The third session featured Jake Hofman, senior principal researcher at Microsoft; Jessica Hullman, the Ginni Rometty Associate Professor of Computer Science at Northwestern University; and Brandon Stewart, associate professor of sociology at Princeton University.
In his talk, Hofman discussed points he and co-authors made in a 2021 paper in Nature on computational social science and how they can also be applied to machine learning-based scientific research. The paper, “Integrating explanation and prediction in computational social science,” addresses different research approaches in social science and computer science, namely how social scientists often create explanations of human behavior, “often invoking causal mechanisms derived from substantive theory.” This is an “explain culture” that traditionally emphasizes causal effects. Computer scientists are interested in creating accurate predictive models - “a predictive culture” that traditionally emphasizes “predictive performance,” Hofman said.
He showed two examples of the pitfalls of both explain and predictive culture. On the dangers of explain culture, Hofman pointed to an influential 2003 study that argued several economic factors lead to civil wars and not ethnic and religious strife, but after further examining the data, a later study in 2010 concluded that the findings were not accurate.

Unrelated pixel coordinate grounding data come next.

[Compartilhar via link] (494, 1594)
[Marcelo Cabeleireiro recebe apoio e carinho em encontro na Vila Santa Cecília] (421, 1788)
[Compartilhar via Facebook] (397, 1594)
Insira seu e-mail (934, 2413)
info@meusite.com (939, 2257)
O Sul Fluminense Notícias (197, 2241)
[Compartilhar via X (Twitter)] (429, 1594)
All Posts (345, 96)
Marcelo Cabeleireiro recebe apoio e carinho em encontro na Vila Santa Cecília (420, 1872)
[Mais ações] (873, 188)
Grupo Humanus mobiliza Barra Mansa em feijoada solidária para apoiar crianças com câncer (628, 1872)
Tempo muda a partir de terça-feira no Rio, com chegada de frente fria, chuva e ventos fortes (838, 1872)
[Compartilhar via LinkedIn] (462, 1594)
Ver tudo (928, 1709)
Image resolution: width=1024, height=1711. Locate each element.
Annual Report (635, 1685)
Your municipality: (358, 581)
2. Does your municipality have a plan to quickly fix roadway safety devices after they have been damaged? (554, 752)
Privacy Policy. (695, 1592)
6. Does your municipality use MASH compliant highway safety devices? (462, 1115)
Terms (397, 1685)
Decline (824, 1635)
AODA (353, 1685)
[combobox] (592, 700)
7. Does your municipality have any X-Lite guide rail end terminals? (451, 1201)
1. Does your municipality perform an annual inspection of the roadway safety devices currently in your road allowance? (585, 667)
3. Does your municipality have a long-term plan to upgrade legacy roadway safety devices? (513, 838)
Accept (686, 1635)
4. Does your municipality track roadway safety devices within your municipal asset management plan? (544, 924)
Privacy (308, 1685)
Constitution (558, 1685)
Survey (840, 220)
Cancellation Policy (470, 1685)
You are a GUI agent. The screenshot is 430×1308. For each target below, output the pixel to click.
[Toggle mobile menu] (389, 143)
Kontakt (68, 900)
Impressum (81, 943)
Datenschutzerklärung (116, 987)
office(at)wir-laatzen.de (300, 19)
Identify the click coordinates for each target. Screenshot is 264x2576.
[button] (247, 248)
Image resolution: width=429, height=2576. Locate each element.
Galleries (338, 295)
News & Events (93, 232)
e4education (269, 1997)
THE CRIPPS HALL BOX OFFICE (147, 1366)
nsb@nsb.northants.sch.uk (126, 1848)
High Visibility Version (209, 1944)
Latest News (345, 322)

On the negatives of predictive culture, Hofman brought up Google's Flu Trends, which famously failed in predicting the trajectory of the flu in 2013.
Hofman and his fellow researchers addressed how these two approaches or cultures can complement each other and then be woven into an “integrative model.” In his talk, Hofman said machine learning-based research can draw lessons from that paper by integrating both cultures, using them to critique or check conclusions. This approach should lead to more replicable science, he said.
“Reproducibility is this cornerstone,” said Hofman. “If we don’t have individual results that are credible, then it’s hard to go anywhere. We want individual results to hold up and become cumulative and build on each other.”